Before moving to Germany, I thought I knew a few things about cultural differences. I’d lived in Malaysia for a year and Singapore for five, travelled widely across Southeast Asia and elsewhere, taught students from dozens and dozens of countries, and considered myself reasonably culturally competent. In many ways this was, and is, the case. However, moving to a small town in Germany, meeting German friends, and teaching mostly German students have taught me more about culture than I expected.
To begin with, I really hadn’t thought there would be as many cultural differences between Germans and people from my part of North America. There are plenty of cultural differences between Singaporeans and non-Singaporeans, and Germans just seemed so much closer to people I knew. Unsurprisingly, I was mistaken and, as any moment of pause would suggest, I really should have known better. There are cultural differences between people who live in cities mere hours apart; obviously I would find cultural differences between people continents apart.
Additionally, I didn’t know any Germans prior to moving to Germany. I knew a little bit about Germans, or thought I did based on blogs that I read and language courses that I followed, but most of that was just a willingness to peel back stereotypes until something close to truth emerged. But as with anything, there’s only so much one can learn out of a book. And when it comes to people, that amounts to very little.
Something I knew before coming here is that Germans are extremely direct when speaking, but I didn’t know how that actually played out in social situations. I have found relatively little beating around the bush (at which I am an expert), but rather honest questions simply asked that demand honest answers. Social niceties do not play the same role as in my part of North America and as a result, so I gather, social bonds in Germany are quite different than what I have known before. Germans have many Bekannte (acquaintances) and it is special to be accepted as a friend.
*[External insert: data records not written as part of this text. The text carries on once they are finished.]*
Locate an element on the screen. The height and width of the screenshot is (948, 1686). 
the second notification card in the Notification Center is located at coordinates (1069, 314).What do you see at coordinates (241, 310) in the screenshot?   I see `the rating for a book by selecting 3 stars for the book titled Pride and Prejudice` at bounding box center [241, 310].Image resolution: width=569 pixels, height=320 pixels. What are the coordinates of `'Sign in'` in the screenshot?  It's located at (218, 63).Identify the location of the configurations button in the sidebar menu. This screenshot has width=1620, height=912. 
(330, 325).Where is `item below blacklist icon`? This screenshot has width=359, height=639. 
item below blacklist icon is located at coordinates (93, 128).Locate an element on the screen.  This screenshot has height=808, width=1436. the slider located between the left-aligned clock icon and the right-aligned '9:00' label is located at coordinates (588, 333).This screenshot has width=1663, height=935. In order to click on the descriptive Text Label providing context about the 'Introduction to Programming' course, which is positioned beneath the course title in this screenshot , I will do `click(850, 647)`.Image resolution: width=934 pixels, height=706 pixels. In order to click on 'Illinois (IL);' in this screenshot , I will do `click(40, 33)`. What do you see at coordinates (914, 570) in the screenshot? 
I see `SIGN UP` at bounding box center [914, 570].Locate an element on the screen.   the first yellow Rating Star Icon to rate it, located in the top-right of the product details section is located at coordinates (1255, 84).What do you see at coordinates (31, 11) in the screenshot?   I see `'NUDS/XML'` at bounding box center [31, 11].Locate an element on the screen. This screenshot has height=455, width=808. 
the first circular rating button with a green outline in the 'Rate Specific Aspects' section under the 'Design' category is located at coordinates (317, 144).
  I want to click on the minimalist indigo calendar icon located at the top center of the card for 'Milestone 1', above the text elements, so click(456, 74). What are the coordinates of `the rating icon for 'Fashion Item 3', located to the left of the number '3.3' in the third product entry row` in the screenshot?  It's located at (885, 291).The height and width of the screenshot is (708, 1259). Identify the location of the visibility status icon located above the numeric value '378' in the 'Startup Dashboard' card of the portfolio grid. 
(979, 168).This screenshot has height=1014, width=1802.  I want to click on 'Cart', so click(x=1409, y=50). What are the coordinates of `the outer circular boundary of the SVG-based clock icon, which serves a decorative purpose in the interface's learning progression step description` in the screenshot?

Friends are not made overnight.
To take a different example, last night I was asked a serious question that required a serious answer. I had thought for weeks about asking the question myself and had decided against it without really coming to a conclusion. I just didn’t want to put anyone in a potentially awkward position, so I hadn’t asked. When I heard the question and gave my answer I added my reasoning for not having asked myself. I was told, “In German we say, ‘the question is free’.” Of course it is. In Germany, the question is just a question and the expectation is it comes from an honest place. No awkward situation required.
For as direct as I am in my professional life with students and colleagues, I tend to be quite the opposite in private. I find forthrightness difficult and this has been a problem in a range of relationships. I have a similar problem with making decisions that involve other people, though I am quite decisive when something only affects me. I’ve been getting better at decision-making, trying to think about choices in terms of simple questions and answers. “Where do you want to go on a bike ride?” merely requires me to state where I want to go; I don’t need to first wonder what the asker would like me to say and then try to say it.
The same logic then ought to apply in other situations, such as asking hard questions and engaging in hard conversations. This requires honesty rather than conforming to whatever expectations I think might be there. Conversations are a different dance under new conventions and I suppose better to learn this late than never. Better to actively learn how to behave in a new culture with new people than to assume that what I have always done is just the way things are to be done.
If the question is free, ask the question. And if the question is not free, as challenging as I find it, I still have to think it is worth asking. As many of us know, if you don’t ask the question, it never really fades away. We might not like the answer, but at least we don’t end up wondering what would have been had we asked. If we ask the question, we know.
The implications are then clear: The way to build a relationship is to approach it with openness, clarity, and the courage it takes to say what needs to be said, ask what needs to be asked, and listen to the response. If I learn nothing else from my time here, I am glad to have learned this.